Records from a dataset

○ ○ ○ ○

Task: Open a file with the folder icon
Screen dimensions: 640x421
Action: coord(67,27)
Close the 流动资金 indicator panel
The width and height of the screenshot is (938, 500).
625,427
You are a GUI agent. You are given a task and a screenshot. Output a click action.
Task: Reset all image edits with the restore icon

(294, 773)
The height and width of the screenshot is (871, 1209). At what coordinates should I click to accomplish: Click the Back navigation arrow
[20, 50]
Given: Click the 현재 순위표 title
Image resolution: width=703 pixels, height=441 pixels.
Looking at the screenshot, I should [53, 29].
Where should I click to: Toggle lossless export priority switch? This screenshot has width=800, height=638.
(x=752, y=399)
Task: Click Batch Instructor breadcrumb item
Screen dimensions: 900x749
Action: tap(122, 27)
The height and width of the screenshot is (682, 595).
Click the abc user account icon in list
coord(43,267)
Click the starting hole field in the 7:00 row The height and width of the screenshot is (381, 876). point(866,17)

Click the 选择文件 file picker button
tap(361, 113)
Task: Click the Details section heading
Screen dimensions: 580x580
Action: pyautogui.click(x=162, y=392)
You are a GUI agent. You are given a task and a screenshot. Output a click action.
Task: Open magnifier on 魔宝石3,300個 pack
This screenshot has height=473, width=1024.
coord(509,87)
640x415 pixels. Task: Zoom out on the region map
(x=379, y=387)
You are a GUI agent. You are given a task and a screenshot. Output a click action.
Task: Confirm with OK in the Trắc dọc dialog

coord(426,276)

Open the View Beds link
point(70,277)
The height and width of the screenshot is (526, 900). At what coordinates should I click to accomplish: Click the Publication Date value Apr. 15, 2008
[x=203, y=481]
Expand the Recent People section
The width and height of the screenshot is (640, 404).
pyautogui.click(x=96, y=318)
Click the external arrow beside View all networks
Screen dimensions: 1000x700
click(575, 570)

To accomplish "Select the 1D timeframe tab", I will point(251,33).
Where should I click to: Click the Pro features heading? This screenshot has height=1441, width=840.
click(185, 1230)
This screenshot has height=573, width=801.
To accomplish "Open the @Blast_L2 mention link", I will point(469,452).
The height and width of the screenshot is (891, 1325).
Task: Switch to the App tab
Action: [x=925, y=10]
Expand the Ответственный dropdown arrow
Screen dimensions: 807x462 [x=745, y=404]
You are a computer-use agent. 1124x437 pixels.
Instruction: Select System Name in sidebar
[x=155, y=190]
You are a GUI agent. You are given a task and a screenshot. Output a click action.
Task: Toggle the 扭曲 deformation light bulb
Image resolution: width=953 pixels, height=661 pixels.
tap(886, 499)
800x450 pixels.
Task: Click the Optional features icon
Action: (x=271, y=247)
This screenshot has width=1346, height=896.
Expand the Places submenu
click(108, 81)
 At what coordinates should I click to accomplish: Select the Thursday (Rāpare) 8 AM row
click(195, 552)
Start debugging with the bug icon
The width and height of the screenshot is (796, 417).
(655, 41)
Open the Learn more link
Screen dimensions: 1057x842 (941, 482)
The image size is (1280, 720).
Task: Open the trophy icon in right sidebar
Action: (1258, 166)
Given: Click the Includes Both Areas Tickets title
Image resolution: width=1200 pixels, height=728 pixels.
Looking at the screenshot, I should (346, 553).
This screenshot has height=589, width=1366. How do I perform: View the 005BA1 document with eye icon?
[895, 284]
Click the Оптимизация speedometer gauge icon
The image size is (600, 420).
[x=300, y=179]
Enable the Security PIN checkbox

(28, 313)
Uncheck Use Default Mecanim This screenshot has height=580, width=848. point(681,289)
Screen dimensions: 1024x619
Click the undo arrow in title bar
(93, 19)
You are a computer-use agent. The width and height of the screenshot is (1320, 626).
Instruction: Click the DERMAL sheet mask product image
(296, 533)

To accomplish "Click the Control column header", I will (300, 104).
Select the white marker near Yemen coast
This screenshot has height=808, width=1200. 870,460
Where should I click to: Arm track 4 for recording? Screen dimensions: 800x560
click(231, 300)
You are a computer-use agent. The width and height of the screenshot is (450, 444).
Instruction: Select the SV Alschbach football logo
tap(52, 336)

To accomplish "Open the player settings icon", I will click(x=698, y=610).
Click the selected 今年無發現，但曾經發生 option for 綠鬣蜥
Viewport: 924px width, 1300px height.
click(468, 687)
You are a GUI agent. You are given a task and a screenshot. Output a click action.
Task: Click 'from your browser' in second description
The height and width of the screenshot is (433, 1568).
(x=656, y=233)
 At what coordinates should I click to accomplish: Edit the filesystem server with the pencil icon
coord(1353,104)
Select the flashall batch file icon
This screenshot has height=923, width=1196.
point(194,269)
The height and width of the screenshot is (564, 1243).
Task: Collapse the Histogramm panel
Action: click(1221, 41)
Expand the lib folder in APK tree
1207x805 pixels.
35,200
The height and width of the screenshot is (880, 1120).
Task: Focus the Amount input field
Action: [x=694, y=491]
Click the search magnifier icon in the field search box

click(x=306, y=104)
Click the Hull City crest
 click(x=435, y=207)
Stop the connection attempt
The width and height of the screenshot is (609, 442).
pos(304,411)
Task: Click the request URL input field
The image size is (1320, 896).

○ ○ ○ ○

Problem description: Reproduce, exactly, all the lines shown above.

Response to this task:
Task: Open a file with the folder icon
Screen dimensions: 640x421
Action: coord(67,27)
Close the 流动资金 indicator panel
The width and height of the screenshot is (938, 500).
625,427
You are a GUI agent. You are given a task and a screenshot. Output a click action.
Task: Reset all image edits with the restore icon

(294, 773)
The height and width of the screenshot is (871, 1209). At what coordinates should I click to accomplish: Click the Back navigation arrow
[20, 50]
Given: Click the 현재 순위표 title
Image resolution: width=703 pixels, height=441 pixels.
Looking at the screenshot, I should [53, 29].
Where should I click to: Toggle lossless export priority switch? This screenshot has width=800, height=638.
(x=752, y=399)
Task: Click Batch Instructor breadcrumb item
Screen dimensions: 900x749
Action: tap(122, 27)
The height and width of the screenshot is (682, 595).
Click the abc user account icon in list
coord(43,267)
Click the starting hole field in the 7:00 row The height and width of the screenshot is (381, 876). point(866,17)

Click the 选择文件 file picker button
tap(361, 113)
Task: Click the Details section heading
Screen dimensions: 580x580
Action: pyautogui.click(x=162, y=392)
You are a GUI agent. You are given a task and a screenshot. Output a click action.
Task: Open magnifier on 魔宝石3,300個 pack
This screenshot has height=473, width=1024.
coord(509,87)
640x415 pixels. Task: Zoom out on the region map
(x=379, y=387)
You are a GUI agent. You are given a task and a screenshot. Output a click action.
Task: Confirm with OK in the Trắc dọc dialog

coord(426,276)

Open the View Beds link
point(70,277)
The height and width of the screenshot is (526, 900). At what coordinates should I click to accomplish: Click the Publication Date value Apr. 15, 2008
[x=203, y=481]
Expand the Recent People section
The width and height of the screenshot is (640, 404).
pyautogui.click(x=96, y=318)
Click the external arrow beside View all networks
Screen dimensions: 1000x700
click(575, 570)

To accomplish "Select the 1D timeframe tab", I will point(251,33).
Where should I click to: Click the Pro features heading? This screenshot has height=1441, width=840.
click(185, 1230)
This screenshot has height=573, width=801.
To accomplish "Open the @Blast_L2 mention link", I will point(469,452).
The height and width of the screenshot is (891, 1325).
Task: Switch to the App tab
Action: [x=925, y=10]
Expand the Ответственный dropdown arrow
Screen dimensions: 807x462 [x=745, y=404]
You are a computer-use agent. 1124x437 pixels.
Instruction: Select System Name in sidebar
[x=155, y=190]
You are a GUI agent. You are given a task and a screenshot. Output a click action.
Task: Toggle the 扭曲 deformation light bulb
Image resolution: width=953 pixels, height=661 pixels.
tap(886, 499)
800x450 pixels.
Task: Click the Optional features icon
Action: (x=271, y=247)
This screenshot has width=1346, height=896.
Expand the Places submenu
click(108, 81)
 At what coordinates should I click to accomplish: Select the Thursday (Rāpare) 8 AM row
click(195, 552)
Start debugging with the bug icon
The width and height of the screenshot is (796, 417).
(655, 41)
Open the Learn more link
Screen dimensions: 1057x842 (941, 482)
The image size is (1280, 720).
Task: Open the trophy icon in right sidebar
Action: (1258, 166)
Given: Click the Includes Both Areas Tickets title
Image resolution: width=1200 pixels, height=728 pixels.
Looking at the screenshot, I should (346, 553).
This screenshot has height=589, width=1366. How do I perform: View the 005BA1 document with eye icon?
[895, 284]
Click the Оптимизация speedometer gauge icon
The image size is (600, 420).
[x=300, y=179]
Enable the Security PIN checkbox

(28, 313)
Uncheck Use Default Mecanim This screenshot has height=580, width=848. point(681,289)
Screen dimensions: 1024x619
Click the undo arrow in title bar
(93, 19)
You are a computer-use agent. The width and height of the screenshot is (1320, 626).
Instruction: Click the DERMAL sheet mask product image
(296, 533)

To accomplish "Click the Control column header", I will (300, 104).
Select the white marker near Yemen coast
This screenshot has height=808, width=1200. 870,460
Where should I click to: Arm track 4 for recording? Screen dimensions: 800x560
click(231, 300)
You are a computer-use agent. The width and height of the screenshot is (450, 444).
Instruction: Select the SV Alschbach football logo
tap(52, 336)

To accomplish "Open the player settings icon", I will click(x=698, y=610).
Click the selected 今年無發現，但曾經發生 option for 綠鬣蜥
Viewport: 924px width, 1300px height.
click(468, 687)
You are a GUI agent. You are given a task and a screenshot. Output a click action.
Task: Click 'from your browser' in second description
The height and width of the screenshot is (433, 1568).
(x=656, y=233)
 At what coordinates should I click to accomplish: Edit the filesystem server with the pencil icon
coord(1353,104)
Select the flashall batch file icon
This screenshot has height=923, width=1196.
point(194,269)
The height and width of the screenshot is (564, 1243).
Task: Collapse the Histogramm panel
Action: click(1221, 41)
Expand the lib folder in APK tree
1207x805 pixels.
35,200
The height and width of the screenshot is (880, 1120).
Task: Focus the Amount input field
Action: [x=694, y=491]
Click the search magnifier icon in the field search box

click(x=306, y=104)
Click the Hull City crest
 click(x=435, y=207)
Stop the connection attempt
The width and height of the screenshot is (609, 442).
pos(304,411)
Task: Click the request URL input field
The image size is (1320, 896).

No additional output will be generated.